EXERCISE. Can you copy out, word for word, the rows between the line containing "Identify the location of close." and the line containing "some insights about", including both of those lines?

[Data items]
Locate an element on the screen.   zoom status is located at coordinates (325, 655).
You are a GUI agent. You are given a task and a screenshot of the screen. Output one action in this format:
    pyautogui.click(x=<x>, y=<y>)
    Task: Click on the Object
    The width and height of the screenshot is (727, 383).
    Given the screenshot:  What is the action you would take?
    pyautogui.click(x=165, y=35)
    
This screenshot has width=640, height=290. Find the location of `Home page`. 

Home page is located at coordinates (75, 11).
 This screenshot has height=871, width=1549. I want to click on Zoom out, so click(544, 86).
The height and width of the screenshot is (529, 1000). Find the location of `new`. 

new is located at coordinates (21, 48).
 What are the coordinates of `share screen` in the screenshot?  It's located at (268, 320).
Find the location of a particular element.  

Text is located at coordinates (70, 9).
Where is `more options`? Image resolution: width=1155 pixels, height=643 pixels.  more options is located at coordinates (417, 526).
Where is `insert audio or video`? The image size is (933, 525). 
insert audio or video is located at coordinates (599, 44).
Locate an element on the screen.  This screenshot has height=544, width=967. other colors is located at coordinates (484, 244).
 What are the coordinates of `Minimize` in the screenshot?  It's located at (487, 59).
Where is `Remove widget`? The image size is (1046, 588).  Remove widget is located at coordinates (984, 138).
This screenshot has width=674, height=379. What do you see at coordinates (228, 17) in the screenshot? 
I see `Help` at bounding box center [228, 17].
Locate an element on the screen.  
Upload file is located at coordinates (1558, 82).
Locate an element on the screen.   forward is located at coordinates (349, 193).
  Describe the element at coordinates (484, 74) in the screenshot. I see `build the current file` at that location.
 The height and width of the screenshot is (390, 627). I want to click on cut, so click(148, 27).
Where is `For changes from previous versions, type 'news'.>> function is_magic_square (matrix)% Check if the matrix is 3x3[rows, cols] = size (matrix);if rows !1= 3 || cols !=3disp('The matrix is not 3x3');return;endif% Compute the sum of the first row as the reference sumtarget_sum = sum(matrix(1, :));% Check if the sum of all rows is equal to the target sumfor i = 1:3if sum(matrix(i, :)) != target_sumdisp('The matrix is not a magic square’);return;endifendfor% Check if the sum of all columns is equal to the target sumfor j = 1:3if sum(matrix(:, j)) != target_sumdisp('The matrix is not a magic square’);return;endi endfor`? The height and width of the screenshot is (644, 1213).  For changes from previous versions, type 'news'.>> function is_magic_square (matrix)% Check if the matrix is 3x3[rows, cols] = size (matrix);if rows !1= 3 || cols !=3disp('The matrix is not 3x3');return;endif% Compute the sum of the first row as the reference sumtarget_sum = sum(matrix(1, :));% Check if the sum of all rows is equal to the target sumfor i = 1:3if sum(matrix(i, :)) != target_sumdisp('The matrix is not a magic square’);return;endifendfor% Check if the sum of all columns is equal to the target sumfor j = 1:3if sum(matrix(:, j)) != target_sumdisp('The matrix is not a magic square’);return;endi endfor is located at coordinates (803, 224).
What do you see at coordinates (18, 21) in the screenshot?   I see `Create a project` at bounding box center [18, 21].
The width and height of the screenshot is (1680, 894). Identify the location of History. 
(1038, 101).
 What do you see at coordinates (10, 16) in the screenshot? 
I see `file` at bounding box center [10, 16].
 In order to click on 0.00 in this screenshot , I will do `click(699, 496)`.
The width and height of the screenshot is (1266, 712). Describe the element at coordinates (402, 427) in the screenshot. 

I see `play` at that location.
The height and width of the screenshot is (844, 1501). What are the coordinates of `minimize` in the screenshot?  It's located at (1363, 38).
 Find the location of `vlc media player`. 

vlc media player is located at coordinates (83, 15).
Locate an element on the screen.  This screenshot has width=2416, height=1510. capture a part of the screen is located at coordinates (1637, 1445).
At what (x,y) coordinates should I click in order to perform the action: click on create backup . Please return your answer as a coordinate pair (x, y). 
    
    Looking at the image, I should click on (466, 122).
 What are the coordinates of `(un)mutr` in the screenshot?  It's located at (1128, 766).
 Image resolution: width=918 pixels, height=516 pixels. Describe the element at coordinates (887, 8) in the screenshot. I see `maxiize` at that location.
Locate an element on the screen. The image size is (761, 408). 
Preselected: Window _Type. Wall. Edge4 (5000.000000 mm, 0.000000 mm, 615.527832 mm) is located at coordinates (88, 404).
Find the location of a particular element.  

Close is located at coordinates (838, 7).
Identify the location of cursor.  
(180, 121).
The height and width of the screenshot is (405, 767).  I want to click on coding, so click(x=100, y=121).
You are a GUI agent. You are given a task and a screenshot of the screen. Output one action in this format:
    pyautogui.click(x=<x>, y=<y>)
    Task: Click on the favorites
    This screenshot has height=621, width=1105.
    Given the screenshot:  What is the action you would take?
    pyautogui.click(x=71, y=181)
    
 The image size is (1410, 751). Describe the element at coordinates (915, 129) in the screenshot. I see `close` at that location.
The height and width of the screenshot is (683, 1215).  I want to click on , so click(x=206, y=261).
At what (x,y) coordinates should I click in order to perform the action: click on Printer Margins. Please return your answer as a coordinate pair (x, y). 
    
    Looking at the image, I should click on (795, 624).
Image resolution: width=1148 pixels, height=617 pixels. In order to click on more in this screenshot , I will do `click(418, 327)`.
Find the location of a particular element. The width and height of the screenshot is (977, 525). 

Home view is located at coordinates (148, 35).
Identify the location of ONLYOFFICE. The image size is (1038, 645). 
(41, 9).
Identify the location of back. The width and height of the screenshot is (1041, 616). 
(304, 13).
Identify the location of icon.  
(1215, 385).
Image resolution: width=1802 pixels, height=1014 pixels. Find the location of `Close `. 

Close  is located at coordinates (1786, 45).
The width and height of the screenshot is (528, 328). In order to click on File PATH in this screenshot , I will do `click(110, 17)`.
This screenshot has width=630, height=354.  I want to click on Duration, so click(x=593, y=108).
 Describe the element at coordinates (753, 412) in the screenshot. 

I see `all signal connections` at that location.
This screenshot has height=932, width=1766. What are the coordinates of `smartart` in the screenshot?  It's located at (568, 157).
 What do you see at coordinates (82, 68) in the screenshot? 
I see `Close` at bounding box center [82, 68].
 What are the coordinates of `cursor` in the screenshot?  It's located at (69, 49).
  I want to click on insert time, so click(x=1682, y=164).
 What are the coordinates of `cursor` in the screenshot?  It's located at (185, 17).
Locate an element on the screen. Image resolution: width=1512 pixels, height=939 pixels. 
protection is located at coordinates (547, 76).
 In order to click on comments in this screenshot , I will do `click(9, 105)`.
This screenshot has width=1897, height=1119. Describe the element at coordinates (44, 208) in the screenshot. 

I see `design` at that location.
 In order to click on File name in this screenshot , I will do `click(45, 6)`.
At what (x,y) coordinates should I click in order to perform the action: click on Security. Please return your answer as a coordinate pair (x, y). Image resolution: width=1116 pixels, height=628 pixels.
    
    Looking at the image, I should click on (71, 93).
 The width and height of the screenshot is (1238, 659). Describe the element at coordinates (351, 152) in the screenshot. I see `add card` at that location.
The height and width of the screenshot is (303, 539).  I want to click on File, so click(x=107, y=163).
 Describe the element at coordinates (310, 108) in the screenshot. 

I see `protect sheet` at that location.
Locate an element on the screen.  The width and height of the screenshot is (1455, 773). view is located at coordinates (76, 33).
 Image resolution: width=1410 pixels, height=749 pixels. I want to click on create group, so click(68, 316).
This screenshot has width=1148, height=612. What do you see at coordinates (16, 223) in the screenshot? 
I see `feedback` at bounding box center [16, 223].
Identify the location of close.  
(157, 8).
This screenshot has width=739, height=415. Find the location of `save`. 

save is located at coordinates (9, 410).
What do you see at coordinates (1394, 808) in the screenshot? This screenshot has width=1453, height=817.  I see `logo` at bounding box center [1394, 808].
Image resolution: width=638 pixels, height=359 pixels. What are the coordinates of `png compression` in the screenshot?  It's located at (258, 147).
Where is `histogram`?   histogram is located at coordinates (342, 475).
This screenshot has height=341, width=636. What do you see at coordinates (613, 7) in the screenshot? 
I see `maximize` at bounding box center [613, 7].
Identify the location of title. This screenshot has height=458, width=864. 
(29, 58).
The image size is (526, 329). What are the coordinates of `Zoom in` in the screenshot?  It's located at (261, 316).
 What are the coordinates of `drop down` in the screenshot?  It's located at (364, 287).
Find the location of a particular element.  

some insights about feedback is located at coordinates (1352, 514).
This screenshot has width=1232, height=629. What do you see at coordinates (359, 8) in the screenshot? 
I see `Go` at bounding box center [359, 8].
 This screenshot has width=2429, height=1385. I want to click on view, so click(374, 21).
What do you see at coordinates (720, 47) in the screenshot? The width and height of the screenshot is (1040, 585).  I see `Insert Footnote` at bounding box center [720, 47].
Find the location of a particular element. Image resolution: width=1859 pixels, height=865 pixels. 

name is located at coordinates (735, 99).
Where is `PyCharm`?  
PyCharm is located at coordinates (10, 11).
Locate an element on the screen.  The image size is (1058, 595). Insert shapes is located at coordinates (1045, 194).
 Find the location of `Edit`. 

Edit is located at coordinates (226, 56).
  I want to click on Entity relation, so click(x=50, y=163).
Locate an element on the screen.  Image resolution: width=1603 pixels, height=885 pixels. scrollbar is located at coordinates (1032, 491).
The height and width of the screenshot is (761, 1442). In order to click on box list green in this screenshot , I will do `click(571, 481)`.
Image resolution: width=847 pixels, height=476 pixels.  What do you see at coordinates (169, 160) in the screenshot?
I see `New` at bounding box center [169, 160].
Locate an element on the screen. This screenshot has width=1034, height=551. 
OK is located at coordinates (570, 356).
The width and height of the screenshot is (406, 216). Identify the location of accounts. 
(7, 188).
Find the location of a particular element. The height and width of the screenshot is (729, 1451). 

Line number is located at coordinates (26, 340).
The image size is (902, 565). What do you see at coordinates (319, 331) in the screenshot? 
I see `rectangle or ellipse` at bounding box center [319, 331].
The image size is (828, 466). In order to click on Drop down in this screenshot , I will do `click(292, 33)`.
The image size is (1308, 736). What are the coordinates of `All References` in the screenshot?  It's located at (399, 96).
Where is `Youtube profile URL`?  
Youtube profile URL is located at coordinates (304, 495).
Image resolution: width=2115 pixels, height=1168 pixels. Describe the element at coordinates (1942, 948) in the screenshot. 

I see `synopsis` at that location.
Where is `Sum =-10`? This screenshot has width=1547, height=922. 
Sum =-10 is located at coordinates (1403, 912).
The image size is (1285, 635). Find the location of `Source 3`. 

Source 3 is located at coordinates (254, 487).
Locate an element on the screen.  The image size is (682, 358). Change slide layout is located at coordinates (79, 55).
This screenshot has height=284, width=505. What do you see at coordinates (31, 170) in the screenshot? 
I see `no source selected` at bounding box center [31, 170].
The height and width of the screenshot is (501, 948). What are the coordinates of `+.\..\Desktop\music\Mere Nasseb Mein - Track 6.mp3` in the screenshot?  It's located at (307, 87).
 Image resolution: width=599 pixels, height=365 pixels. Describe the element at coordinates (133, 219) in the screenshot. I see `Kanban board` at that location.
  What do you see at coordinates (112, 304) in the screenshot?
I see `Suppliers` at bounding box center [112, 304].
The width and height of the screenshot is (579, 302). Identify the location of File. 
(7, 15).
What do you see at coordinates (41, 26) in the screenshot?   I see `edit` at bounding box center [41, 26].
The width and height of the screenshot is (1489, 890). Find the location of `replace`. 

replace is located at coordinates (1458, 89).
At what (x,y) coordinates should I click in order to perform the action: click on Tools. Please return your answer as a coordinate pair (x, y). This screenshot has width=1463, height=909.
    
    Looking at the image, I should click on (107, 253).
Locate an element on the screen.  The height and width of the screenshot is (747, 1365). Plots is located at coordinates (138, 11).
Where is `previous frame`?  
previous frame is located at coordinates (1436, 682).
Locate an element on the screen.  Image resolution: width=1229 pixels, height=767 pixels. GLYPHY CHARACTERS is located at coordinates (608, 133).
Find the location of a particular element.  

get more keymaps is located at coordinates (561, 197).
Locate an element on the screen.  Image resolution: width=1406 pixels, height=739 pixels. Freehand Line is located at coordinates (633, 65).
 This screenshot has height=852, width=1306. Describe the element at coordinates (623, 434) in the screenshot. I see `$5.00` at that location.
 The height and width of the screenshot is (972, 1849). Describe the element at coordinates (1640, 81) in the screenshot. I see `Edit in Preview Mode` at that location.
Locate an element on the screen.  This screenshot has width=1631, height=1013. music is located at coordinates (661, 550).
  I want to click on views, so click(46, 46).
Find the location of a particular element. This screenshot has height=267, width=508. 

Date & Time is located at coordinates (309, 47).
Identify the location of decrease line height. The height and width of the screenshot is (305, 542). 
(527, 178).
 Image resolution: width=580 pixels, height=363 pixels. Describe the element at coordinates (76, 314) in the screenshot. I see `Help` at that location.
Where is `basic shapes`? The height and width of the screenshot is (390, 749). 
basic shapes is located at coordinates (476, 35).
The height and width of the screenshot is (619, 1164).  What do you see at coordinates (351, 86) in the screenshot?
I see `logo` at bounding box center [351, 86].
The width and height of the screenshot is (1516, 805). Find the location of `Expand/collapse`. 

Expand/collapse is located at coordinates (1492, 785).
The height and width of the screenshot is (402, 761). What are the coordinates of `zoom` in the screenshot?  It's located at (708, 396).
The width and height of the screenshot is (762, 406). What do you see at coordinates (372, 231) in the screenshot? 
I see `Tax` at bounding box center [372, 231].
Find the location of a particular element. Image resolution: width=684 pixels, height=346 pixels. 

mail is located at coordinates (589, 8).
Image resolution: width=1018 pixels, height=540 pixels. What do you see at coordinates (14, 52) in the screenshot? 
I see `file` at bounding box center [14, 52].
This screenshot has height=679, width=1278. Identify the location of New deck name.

TASK ANSWER.
Identify the location of close.  
(157, 8).
This screenshot has width=739, height=415. Find the location of `save`. 

save is located at coordinates (9, 410).
What do you see at coordinates (1394, 808) in the screenshot? This screenshot has width=1453, height=817.  I see `logo` at bounding box center [1394, 808].
Image resolution: width=638 pixels, height=359 pixels. What are the coordinates of `png compression` in the screenshot?  It's located at (258, 147).
Where is `histogram`?   histogram is located at coordinates (342, 475).
This screenshot has height=341, width=636. What do you see at coordinates (613, 7) in the screenshot? 
I see `maximize` at bounding box center [613, 7].
Identify the location of title. This screenshot has height=458, width=864. 
(29, 58).
The image size is (526, 329). What are the coordinates of `Zoom in` in the screenshot?  It's located at (261, 316).
 What are the coordinates of `drop down` in the screenshot?  It's located at (364, 287).
Find the location of a particular element.  

some insights about feedback is located at coordinates (1352, 514).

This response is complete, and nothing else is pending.